“Perception always intercedes between reality and ourselves.”1
Considerable effort in software research and practice is spent on bugs. Finding bugs, reporting and tracking them, triaging them, attempting to fix them automatically, detecting “bug smells”—these comprise a substantial portion of large projects’ time and development costs, and are a significant subject of study for researchers in software engineering, programming languages, security, and beyond.
But, what is a bug, exactly? While segmentation faults rarely spark joy, most bugs are not so clear cut. Per the Oxford English Dictionary, the word “bug” has been a colloquialism for an engineering “defect” at least since the 1870s. Most modern software-oriented definitions—formal or informal—speak to a disconnect between what a developer intended and what a program actually does. For example, the International Software Testing Qualifications board writes: “A human being can make an error (mistake), which produces a defect (fault, bug) in the program code, or in a document. If a defect in code is executed, the system may fail to do what it should do (or do something it should not), causing a failure. Defects … may result in failures, but not all [do].”3 Most sources forsake even that much precision. Indeed, the influential paper “Finding bugs is easy” begins by saying “bug patterns are code idioms that are often errors”—with no particular elaboration.7 Other work relies on imperfect practical proxies for specifications.

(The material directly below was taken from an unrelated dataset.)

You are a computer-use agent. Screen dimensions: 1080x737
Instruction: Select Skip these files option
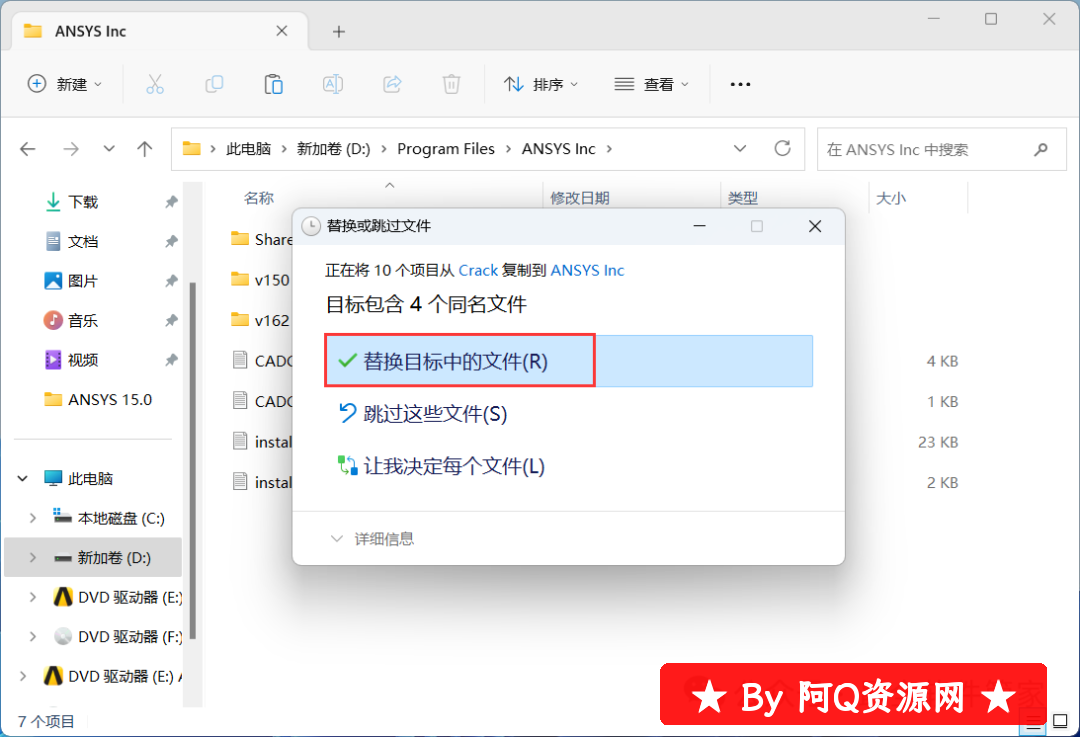point(434,413)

For example, in automatic program repair research, a bug corresponds to a failing test case: when the test passes, the bug is considered fixed.
However, when we interrogate fairly straightforward definitions, they start to break down. We then see that subjectivity and judgment surrounds what a bug is, and how and whether it should be fixed. For one, tests can fail for any number of reasons—flakiness, failed code style checks—that we do not ordinarily consider “bugs.” Further, there are almost always more bugs reported than can be reasonably handled given available resources, a fact baked into modern continuous-deployment pipelines and bug triage processes. Or, consider error budgets, which help balance business risk against development velocity, premised on an acceptance that software systems inevitably contain errors, because it is not cost effective to fix them all.

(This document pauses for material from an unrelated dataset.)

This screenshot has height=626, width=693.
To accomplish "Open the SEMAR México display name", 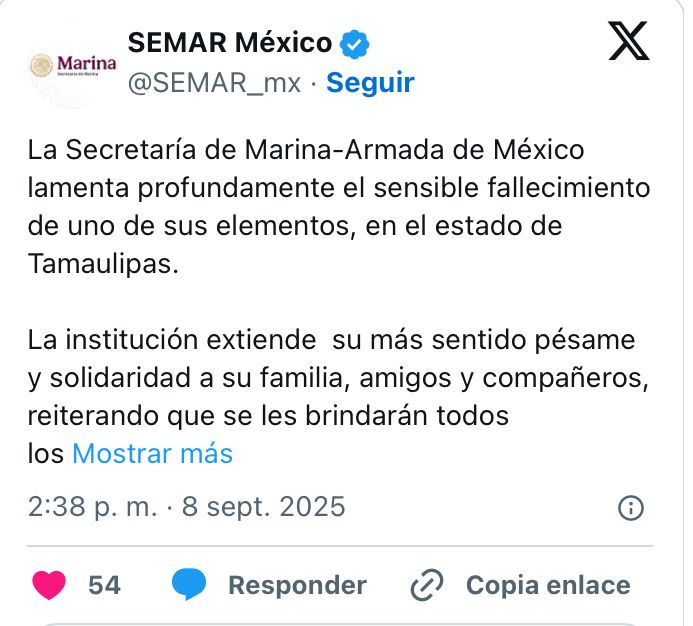I will coord(230,43).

The fact that software inevitably ships with bugs imbues modern engineering with a continuous set of judgments about which bugs must be addressed. This regular use of judgment is based on the subjectivity of the person exercising it. Researchers have studied these judgments, looking for example at the factors that appear to influence which bugs get fixed, how quickly, and by whom. These factors are not purely technical, but reflect subjective interpretation, relative to the software creator’s goals. User-submitted bug reports are categorized as INVALID or WONTFIX fairly often, to reflect behavior that either cannot be changed or that corresponds to developer-intended behavior.4 Being experts on their software, project maintainers may be in a position to make this judgment call! Importantly, however, this does not make that judgment call objective.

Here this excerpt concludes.